**Activity**
The answer must consist of every line from the entries below that contains the word "first".

**The data**
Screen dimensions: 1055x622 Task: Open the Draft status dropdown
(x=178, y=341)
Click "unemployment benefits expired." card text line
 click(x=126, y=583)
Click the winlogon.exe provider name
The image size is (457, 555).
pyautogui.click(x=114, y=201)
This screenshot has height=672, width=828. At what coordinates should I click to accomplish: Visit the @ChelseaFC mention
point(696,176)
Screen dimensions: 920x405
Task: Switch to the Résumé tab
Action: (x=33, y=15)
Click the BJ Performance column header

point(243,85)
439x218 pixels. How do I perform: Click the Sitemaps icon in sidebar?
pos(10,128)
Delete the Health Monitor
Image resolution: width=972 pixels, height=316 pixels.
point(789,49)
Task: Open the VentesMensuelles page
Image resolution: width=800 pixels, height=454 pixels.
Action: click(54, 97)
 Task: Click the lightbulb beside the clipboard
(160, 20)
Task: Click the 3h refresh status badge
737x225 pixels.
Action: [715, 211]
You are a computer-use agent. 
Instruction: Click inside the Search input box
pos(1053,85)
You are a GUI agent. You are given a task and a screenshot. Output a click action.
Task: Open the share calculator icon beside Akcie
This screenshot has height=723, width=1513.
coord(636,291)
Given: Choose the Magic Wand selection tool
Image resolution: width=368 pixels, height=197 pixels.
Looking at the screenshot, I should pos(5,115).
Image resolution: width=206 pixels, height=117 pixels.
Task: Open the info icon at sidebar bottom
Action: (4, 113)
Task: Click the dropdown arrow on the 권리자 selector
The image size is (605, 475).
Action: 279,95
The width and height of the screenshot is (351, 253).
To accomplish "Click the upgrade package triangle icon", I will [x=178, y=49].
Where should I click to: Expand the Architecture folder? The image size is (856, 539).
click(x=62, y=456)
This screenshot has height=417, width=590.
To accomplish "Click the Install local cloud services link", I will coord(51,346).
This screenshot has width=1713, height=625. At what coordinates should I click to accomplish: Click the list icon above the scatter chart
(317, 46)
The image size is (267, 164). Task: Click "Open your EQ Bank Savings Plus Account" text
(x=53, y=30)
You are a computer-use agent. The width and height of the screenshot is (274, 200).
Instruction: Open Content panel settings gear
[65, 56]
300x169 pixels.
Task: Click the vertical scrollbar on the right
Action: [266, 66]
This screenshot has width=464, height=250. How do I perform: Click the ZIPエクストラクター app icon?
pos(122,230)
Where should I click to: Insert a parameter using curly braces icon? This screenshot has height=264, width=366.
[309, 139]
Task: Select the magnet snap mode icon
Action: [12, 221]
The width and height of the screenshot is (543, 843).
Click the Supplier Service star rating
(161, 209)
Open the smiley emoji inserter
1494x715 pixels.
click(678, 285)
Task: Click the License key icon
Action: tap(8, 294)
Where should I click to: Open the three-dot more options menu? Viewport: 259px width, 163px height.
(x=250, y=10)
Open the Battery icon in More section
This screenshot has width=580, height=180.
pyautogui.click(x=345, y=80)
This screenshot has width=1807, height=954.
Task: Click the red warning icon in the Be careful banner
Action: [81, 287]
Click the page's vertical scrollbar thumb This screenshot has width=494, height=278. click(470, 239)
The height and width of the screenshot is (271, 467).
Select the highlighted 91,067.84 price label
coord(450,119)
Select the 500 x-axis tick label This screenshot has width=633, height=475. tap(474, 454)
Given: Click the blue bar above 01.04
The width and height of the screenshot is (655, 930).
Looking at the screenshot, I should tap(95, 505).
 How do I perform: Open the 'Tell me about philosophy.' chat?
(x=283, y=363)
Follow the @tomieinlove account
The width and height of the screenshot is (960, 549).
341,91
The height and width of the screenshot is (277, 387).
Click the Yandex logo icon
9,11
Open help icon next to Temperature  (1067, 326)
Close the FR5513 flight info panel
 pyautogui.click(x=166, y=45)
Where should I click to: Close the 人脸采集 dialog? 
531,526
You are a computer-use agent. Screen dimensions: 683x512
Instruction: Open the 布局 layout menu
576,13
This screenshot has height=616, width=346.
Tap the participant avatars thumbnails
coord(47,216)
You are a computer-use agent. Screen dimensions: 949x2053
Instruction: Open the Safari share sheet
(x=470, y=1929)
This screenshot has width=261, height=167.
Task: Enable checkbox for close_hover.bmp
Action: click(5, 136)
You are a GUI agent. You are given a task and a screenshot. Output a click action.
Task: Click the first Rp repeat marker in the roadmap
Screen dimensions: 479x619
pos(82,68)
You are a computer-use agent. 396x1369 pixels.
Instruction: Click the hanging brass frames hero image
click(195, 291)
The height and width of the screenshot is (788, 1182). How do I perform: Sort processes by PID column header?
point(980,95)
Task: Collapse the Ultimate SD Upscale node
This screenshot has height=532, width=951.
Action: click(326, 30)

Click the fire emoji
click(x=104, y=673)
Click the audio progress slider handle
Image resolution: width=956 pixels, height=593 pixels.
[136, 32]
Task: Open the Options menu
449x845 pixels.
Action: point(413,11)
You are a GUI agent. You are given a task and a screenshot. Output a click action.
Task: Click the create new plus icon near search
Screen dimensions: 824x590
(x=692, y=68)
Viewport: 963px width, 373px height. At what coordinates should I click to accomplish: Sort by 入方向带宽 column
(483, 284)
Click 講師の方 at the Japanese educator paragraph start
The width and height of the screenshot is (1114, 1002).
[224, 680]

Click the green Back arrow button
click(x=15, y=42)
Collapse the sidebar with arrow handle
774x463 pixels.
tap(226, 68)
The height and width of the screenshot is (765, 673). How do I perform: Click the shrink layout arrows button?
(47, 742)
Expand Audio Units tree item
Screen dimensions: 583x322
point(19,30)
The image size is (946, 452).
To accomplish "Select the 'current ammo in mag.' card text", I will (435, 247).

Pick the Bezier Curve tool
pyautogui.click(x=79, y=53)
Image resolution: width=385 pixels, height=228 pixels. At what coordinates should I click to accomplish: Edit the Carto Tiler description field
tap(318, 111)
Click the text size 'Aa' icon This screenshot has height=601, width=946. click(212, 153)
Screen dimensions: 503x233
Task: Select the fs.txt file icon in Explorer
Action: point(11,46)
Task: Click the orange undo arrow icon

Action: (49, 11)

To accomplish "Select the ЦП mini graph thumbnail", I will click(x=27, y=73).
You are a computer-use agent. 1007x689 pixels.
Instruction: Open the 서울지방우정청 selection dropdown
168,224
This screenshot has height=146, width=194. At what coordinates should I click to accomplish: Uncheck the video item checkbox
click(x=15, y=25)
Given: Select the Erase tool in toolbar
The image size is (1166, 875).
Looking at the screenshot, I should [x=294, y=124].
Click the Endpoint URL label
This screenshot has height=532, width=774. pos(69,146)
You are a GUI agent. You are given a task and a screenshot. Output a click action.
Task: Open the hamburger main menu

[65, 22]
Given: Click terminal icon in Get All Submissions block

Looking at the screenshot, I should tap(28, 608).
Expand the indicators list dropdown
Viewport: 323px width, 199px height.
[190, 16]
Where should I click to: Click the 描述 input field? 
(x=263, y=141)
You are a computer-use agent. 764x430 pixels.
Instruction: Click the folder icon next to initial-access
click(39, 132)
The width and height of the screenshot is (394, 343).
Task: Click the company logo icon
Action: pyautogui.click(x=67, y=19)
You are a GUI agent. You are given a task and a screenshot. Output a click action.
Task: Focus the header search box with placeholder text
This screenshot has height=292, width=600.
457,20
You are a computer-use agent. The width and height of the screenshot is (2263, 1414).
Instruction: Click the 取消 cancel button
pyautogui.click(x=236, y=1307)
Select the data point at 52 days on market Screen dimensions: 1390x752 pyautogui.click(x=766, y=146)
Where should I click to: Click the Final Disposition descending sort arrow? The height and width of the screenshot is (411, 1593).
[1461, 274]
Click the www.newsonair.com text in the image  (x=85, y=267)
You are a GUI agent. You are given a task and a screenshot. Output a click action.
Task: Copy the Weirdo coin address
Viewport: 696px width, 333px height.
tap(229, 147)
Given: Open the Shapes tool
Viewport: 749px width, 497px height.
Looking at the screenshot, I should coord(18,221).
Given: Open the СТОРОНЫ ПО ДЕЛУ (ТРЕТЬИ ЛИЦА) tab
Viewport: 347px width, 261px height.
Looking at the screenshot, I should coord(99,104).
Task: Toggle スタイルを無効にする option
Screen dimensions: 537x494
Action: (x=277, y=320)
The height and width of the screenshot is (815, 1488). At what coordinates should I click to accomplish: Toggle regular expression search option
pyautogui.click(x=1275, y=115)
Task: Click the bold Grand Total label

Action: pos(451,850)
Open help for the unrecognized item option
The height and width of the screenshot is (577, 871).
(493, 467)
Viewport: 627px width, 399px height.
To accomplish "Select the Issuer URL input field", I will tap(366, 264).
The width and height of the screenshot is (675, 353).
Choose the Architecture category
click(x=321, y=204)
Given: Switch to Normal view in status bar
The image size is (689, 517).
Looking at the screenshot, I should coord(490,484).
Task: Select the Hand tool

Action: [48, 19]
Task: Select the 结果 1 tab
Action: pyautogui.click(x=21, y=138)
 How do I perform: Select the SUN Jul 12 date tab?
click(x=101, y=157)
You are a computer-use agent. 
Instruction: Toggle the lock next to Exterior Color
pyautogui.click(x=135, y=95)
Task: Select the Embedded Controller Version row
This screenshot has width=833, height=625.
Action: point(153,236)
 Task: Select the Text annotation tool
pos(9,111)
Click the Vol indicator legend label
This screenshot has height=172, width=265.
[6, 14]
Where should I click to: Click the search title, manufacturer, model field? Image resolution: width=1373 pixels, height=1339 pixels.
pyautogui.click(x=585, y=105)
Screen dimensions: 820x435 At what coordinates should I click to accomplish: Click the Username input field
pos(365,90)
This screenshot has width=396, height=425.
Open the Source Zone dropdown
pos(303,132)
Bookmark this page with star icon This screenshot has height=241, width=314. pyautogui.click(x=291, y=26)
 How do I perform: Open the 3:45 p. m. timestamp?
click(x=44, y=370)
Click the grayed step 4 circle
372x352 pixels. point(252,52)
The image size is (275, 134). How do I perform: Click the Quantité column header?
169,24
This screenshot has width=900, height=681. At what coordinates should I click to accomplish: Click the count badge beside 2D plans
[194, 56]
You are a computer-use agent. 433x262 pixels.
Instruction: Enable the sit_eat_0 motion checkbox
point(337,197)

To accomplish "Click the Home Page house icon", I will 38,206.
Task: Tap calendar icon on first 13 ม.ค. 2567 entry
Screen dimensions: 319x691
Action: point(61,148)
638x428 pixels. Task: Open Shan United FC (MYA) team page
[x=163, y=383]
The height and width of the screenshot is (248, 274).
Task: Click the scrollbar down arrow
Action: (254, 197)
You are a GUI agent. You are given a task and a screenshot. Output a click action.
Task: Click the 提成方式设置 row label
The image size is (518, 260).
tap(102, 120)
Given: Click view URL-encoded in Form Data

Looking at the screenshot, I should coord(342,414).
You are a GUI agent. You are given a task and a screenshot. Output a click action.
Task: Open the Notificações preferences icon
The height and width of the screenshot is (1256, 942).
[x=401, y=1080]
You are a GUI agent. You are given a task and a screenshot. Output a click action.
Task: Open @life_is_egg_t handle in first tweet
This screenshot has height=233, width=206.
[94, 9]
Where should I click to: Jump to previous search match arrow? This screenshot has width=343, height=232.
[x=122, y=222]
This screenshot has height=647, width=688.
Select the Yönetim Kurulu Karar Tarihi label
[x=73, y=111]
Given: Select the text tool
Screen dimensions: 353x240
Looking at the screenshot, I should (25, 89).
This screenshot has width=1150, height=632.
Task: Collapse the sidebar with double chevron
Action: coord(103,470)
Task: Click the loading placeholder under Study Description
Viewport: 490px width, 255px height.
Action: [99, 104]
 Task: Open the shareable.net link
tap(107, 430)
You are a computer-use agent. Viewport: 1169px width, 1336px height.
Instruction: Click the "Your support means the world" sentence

**Finished exercise**
Task: Click the first Rp repeat marker in the roadmap
Task: Tap calendar icon on first 13 ม.ค. 2567 entry
Task: Open @life_is_egg_t handle in first tweet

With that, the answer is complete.